Why using OpenAI Spinning Up?

Reinforcement learning results are tricky to reproduce: performance is very noisy, algorithms have many moving parts which allow for subtle bugs, and many papers don’t report all the required tricks. With code bases like OpenAI Baselines or OpenAI Spinning Up, researchers can spend less time implementing preexisting algorithms and more time designing new ones. I think the best educational resource for deep reinforcement learning (deep RL) can be found here which is produced by OpenAI.

This module contains a variety of helpful resources, including:

  • a short introduction to RL terminology, kinds of algorithms, and basic theory,
  • an essay about how to grow into an RL research role,
  • a curated list of important papers organized by topic,
  • a well-documented code repo of short, standalone implementations of key algorithms,
  • and a few exercises to serve as warm-ups.

In this post, I will explain how to use the algorithms in this module for the Franka Emika Panda robot environment that we have developed using PyBullet in part two.
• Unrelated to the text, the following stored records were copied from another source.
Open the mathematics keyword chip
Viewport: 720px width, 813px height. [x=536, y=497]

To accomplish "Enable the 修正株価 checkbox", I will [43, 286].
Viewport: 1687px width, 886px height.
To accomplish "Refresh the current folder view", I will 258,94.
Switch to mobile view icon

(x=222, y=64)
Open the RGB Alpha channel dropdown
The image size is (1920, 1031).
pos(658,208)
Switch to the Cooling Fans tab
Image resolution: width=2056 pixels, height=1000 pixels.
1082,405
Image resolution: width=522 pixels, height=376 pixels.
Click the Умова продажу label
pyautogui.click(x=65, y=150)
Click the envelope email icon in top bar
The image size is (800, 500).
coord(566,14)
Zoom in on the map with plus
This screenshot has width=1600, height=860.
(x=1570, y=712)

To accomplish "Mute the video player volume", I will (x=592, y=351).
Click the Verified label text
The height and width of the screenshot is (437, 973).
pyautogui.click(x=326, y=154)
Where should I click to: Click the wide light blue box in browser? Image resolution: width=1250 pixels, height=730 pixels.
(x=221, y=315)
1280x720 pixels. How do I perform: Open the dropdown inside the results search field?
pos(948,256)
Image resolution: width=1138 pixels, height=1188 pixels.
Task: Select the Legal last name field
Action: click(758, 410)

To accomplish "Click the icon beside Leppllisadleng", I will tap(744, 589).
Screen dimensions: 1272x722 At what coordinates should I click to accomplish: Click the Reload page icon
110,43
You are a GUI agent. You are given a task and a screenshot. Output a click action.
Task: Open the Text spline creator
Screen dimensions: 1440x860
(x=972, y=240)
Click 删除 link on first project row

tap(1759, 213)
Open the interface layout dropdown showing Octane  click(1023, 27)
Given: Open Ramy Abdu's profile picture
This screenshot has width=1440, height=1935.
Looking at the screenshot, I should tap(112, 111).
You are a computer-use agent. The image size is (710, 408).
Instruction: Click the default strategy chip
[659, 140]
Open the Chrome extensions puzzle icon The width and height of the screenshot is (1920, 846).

Pleas note that this is not a Reinforcement Learning tutorial and it’s only for familiarization with PyBullet and Gym. Here I will describe how PyBullet and Gym can interact and how to use Gym Wrappers.

Using the Gym Environment

as a recap this is how you obtain the code for gym-panda. You can simply install gym-panda using pip:

pip install gym-panda

or you can build it from Source:

git clone https://github.com/mahyaret/gym-panda
cd gym-panda
pip install -e .

The observation signals are as follows:

  • observation (list): \([x_{gripper}, y_{gripper}, z_{gripper}, J_{finger_1}, J_{finger_2}]\)
  • reward (float): zero if object is not picked up or one if object is picked up to a 0.45 height.
  • done (boolean): whether it’s time to reset the environment again. done being True indicates the episode has terminated and object reached to a 0.45 height.
  • info (list): \([x_{object}, y_{object}, z_{object}]\)

Installing Sinning Up

Spinning Up requires Python3, OpenAI Gym, and OpenMPI. Spinning Up is currently only supported on Linux and OSX. Here, I only mention the process for Debian/Ubuntu for the detailed installation process please refer to here.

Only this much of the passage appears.